Der sieht ja schonmal ganz gut aus. Edelstahlklingen und verzinktes Gusseisen.
Sind die Scheiben identisch groß je nach Gerätnummer? Also wenn ich ein 8er Gerät habe, passen auch 2mm Scheibe wenn das eine 8er ist? Verwirrung#c


----------



## rhinefisher (17. Oktober 2017)

*AW: Fleischwolf kaufen?*



Franky schrieb:


> das sind doch edelstahlteile... was sollte da denn passieren?

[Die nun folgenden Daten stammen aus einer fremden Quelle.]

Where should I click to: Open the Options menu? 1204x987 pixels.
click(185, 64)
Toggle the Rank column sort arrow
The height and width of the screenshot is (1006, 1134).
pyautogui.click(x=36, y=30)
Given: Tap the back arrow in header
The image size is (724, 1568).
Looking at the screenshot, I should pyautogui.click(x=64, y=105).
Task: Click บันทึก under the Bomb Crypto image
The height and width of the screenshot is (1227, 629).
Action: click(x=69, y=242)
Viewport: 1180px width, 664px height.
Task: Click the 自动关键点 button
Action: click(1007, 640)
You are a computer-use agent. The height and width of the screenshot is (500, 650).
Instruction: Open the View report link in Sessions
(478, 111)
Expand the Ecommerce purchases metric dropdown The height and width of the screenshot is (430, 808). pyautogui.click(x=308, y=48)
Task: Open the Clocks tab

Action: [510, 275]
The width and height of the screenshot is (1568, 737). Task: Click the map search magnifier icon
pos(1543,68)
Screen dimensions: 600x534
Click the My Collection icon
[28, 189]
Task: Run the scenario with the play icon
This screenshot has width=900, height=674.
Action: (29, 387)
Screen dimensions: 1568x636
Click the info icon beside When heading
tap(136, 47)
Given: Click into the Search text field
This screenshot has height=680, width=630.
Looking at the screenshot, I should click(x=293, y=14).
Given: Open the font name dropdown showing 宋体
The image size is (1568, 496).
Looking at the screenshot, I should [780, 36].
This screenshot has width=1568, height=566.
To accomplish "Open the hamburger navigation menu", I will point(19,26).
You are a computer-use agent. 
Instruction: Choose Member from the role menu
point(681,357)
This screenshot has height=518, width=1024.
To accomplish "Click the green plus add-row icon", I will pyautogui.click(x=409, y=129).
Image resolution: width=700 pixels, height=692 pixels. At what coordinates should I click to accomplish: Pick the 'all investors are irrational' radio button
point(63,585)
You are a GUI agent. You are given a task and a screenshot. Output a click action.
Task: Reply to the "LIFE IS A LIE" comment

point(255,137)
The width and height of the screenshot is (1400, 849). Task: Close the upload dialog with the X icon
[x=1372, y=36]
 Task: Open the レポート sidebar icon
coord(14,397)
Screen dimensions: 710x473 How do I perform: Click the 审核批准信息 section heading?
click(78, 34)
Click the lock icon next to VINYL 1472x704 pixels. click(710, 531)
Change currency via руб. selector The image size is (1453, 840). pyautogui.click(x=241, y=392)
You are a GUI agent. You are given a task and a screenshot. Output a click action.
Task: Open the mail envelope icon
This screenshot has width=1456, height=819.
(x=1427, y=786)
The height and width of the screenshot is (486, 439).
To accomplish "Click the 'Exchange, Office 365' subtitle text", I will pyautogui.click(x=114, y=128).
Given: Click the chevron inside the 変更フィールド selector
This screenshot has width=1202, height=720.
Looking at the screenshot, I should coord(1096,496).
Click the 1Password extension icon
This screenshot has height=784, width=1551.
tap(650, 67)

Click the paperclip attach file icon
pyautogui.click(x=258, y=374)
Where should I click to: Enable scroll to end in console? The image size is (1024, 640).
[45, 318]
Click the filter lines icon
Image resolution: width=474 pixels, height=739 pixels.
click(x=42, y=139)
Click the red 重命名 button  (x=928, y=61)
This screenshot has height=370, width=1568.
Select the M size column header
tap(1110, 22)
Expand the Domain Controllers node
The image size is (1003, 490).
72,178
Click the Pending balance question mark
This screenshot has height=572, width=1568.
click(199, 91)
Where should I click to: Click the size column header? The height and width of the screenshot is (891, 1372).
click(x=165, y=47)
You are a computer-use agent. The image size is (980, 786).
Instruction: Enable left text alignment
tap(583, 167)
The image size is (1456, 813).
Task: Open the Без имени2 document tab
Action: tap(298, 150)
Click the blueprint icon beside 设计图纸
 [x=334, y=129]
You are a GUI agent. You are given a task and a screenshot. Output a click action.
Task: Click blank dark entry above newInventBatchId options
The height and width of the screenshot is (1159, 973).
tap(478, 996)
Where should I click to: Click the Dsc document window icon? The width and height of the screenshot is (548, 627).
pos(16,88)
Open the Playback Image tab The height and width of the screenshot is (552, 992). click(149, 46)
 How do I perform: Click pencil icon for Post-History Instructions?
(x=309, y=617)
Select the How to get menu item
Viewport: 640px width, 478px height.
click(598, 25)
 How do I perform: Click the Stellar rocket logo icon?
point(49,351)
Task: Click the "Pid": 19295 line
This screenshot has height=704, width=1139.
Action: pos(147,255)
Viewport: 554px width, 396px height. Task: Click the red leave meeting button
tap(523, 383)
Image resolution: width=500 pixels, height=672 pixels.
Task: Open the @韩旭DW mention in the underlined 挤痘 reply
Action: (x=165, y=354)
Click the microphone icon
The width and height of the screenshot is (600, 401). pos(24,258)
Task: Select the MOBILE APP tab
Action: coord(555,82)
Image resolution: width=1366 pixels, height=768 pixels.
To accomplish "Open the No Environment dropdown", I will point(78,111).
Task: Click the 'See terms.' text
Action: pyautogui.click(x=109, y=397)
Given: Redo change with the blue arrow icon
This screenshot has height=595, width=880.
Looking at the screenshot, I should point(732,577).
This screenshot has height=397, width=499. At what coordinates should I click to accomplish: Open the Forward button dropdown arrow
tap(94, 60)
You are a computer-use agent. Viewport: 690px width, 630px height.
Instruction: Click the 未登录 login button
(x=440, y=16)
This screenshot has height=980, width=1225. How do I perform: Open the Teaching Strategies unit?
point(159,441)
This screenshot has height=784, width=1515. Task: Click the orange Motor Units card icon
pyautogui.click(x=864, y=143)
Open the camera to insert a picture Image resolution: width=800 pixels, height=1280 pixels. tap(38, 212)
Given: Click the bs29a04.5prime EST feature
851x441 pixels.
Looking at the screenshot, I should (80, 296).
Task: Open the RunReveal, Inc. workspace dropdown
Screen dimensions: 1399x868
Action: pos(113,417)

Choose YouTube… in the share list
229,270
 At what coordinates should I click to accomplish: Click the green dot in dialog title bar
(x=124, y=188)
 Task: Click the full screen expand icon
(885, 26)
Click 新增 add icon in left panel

Meine auch, aber die meisten Scheiben sind aus rostendem Stahl.. .
Bei mir kommen die einfach in die Spühlmaschine.
Petri


----------



## silverfish (18. Oktober 2017)

*AW: Fleischwolf kaufen?*

Grade bei den 4,5mm Scheiben passiert es ,daß Fisch schmiert und saftet.
Ich friere das in Streifen geschnittene Fischfleisch an, dann gehts problemlos.
Zwei Drittel Fisch, ein Drittel durchwachsener (kann auch fetter ) Speck (geht auch problemlos durch den Wolf) vermischt mit kleingehackten Kräutern und Gewürzen.Eier nach belieben. #6
Meine Nachbarschaft löchert mich schon ,wann ich wieder Frikadellen mache.


----------